The following night, flashbacks of his 36 hours in the jungle are interrupted as Seng wakes Jim to alert him to another Japanese patrol walking right by them, before the pair are briefly forced to fight off venomous insects from the tree which they had been sleeping under. As they settle back under the tree for the night, Seng shows Jim a photo of his family, causing Jim to drift into a reverie remembering his own wife back home. Jim awakes from his memories to find it is the next morning. He and Seng share a moment together in which they finally learn each other's names before Japanese soldiers find and separate them. As Seng is killed in cold blood by the patrol's officer, troops drag Jim away to a truck and he is driven off to the Japanese base. He watches helplessly out of the back of the truck, knowing that his bid for freedom has finally failed.  A time skip then shows Jim back home in Australia, standing in a field of wheat.

Cast
 Khan Chittenden as Jim
 Morning Mo Tzu-Yi as Seng
 Robert Menzies 
 Edwina Wren as Jim's wife

Production

Director Aaron Wilson developed the script while he was undertaking a filmmaker residency program with Objectifs Centre for Filmmaking and Photography in Singapore.

Dataset content:
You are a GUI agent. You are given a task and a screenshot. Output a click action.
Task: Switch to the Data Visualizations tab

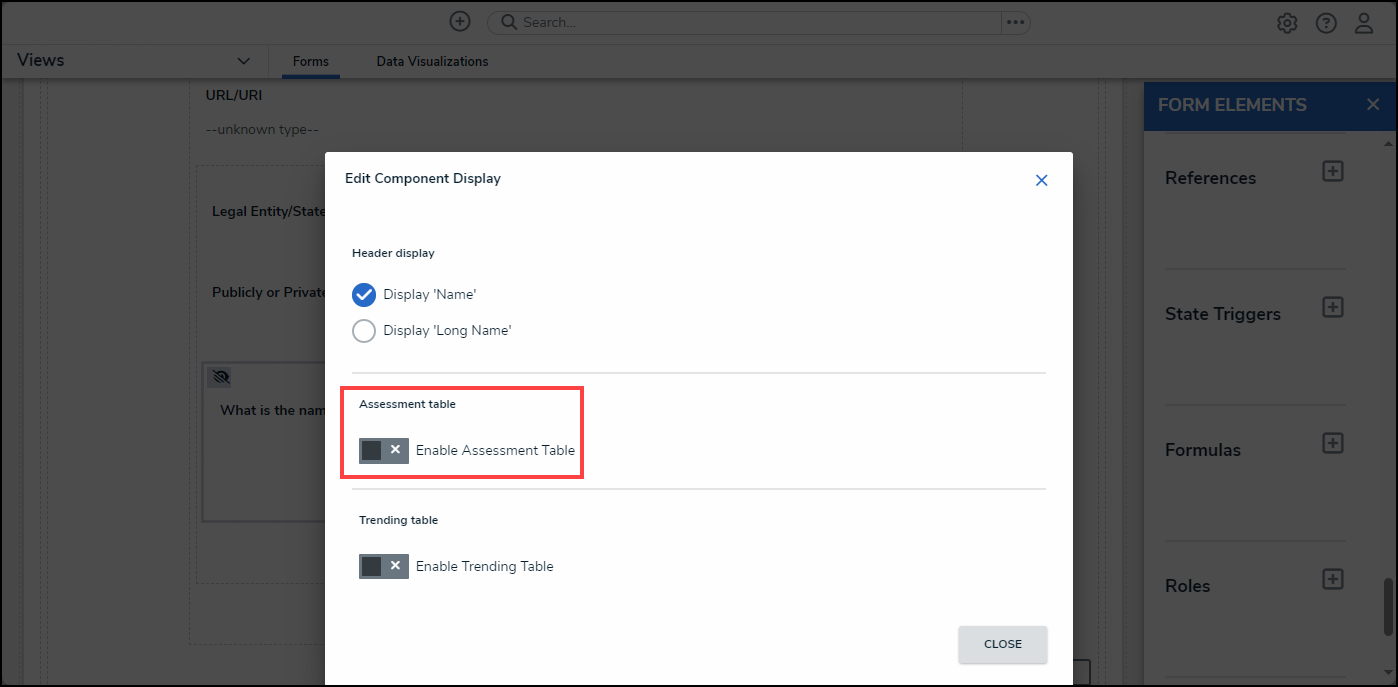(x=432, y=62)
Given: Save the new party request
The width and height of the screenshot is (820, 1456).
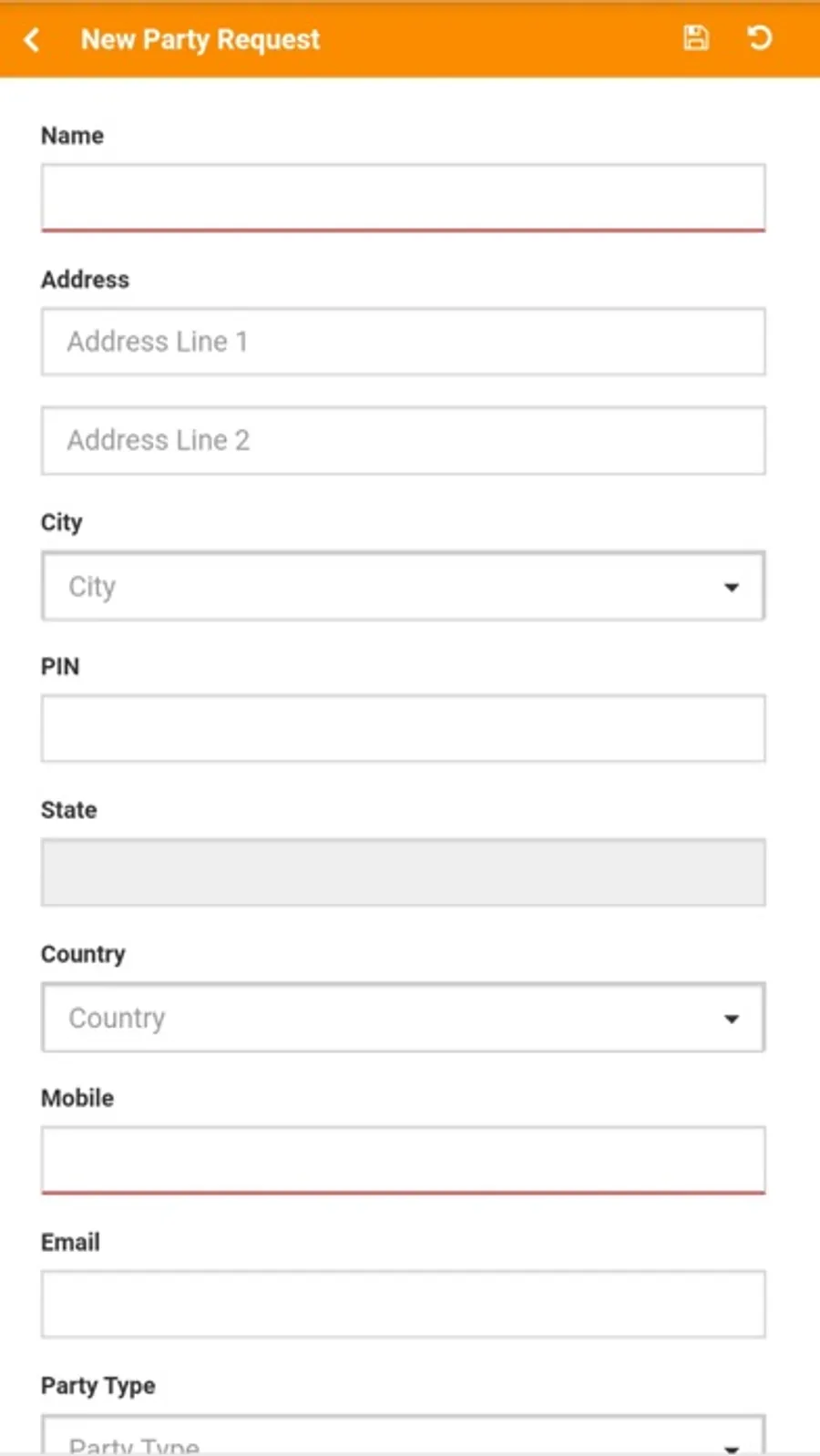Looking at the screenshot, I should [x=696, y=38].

Aim:
Rewrite the passage about the film, starting with "Director Aaron Wilson" and going on through "Photography in Singapore.", with "script" replaced by "screenplay". The rows can be set aside; nothing here depends on them.

The solution:
Director Aaron Wilson developed the screenplay while he was undertaking a filmmaker residency program with Objectifs Centre for Filmmaking and Photography in Singapore.